About this task: In the material below, pictures must be dropped. Repeat exactly, and only, the lines from the line with "Task: Select the Boavista checkered crest" to the line with "This screenshot has height=129, width=172.", both ends included.

*** Begin section ***

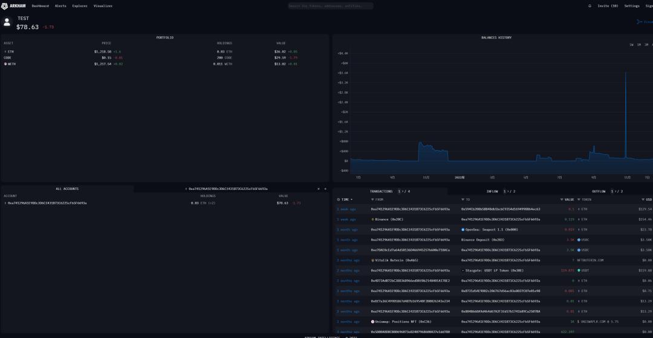Click the filter icon beside FROM column
Screen dimensions: 653x338
(x=372, y=199)
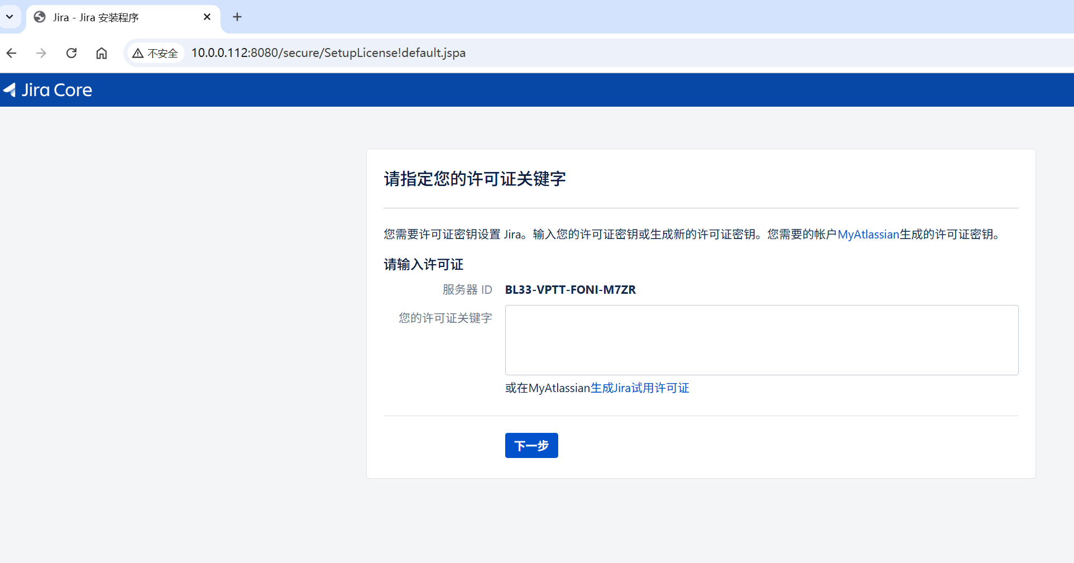Click the browser back arrow
This screenshot has height=563, width=1074.
click(12, 53)
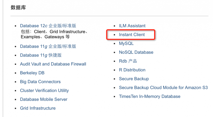Click Database 11g 快捷版 link
213x117 pixels.
[x=41, y=55]
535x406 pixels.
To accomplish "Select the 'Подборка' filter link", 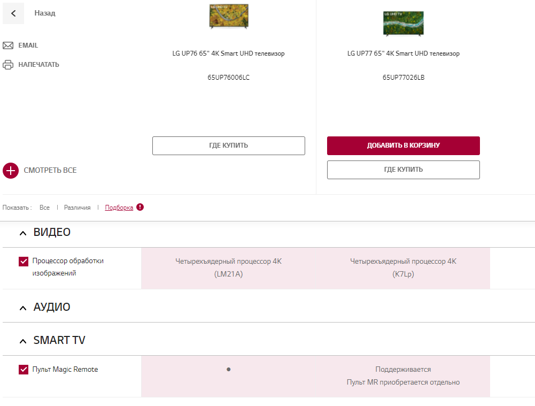I will click(119, 208).
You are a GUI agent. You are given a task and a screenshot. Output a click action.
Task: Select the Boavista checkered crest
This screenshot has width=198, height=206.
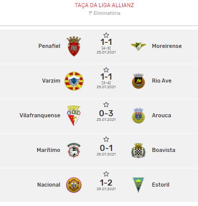pos(138,150)
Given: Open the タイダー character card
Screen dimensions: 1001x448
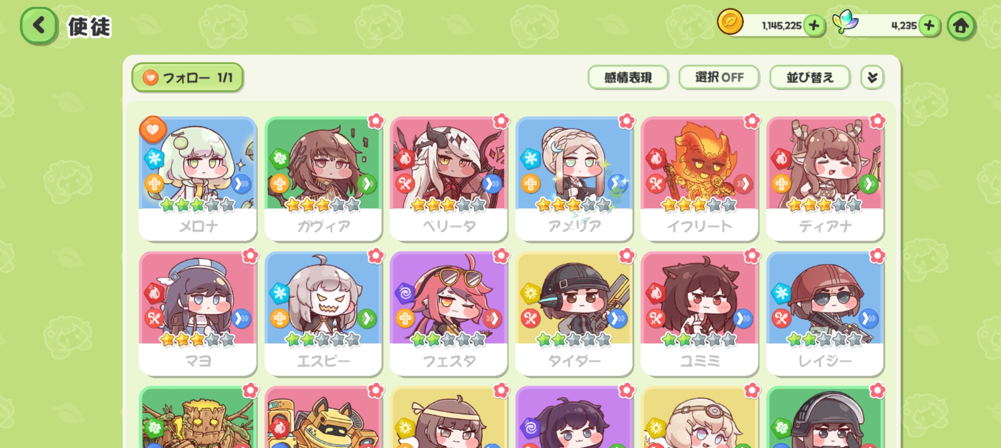Looking at the screenshot, I should (574, 314).
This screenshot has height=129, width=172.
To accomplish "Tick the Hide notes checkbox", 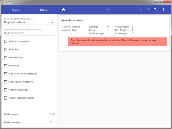I will [6, 66].
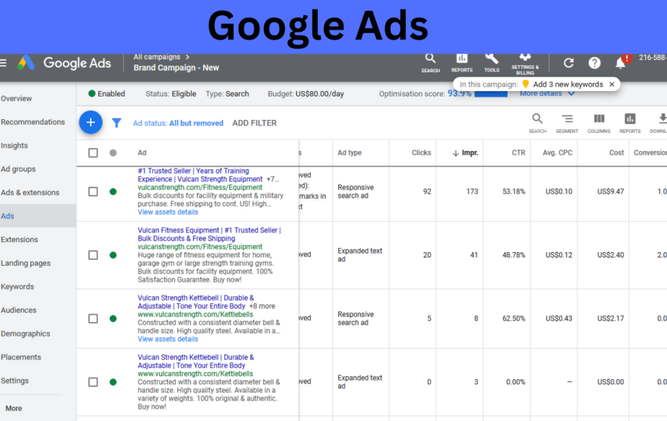
Task: Open the filter funnel icon
Action: (117, 122)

*** End section ***

Exercise output:
Task: Select the Boavista checkered crest
This screenshot has width=198, height=206.
pos(138,150)
Given: Open the タイダー character card
Screen dimensions: 1001x448
Looking at the screenshot, I should (574, 314).
This screenshot has height=129, width=172.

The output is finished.